- [Task to complete]
Please give the data below as a Markdown table with the columns No. and Line, one row per nonblank line, and leave the pictures out.

+===+

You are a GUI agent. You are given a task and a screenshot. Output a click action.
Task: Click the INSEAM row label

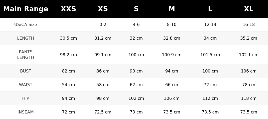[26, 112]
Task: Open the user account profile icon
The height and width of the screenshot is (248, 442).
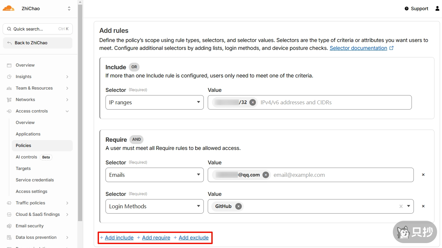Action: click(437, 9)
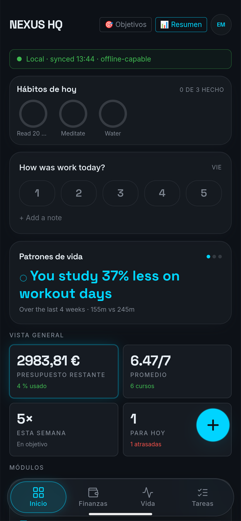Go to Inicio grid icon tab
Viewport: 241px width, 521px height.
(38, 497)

+===+

- [Correct response]
| No. | Line |
|---|---|
| 1 | You are a GUI agent. You are given a task and a screenshot. Output a click action. |
| 2 | Task: Click the INSEAM row label |
| 3 | [26, 112] |
| 4 | Task: Open the user account profile icon |
| 5 | The height and width of the screenshot is (248, 442). |
| 6 | Action: click(437, 9) |
| 7 | Go to Inicio grid icon tab |
| 8 | Viewport: 241px width, 521px height. |
| 9 | (38, 497) |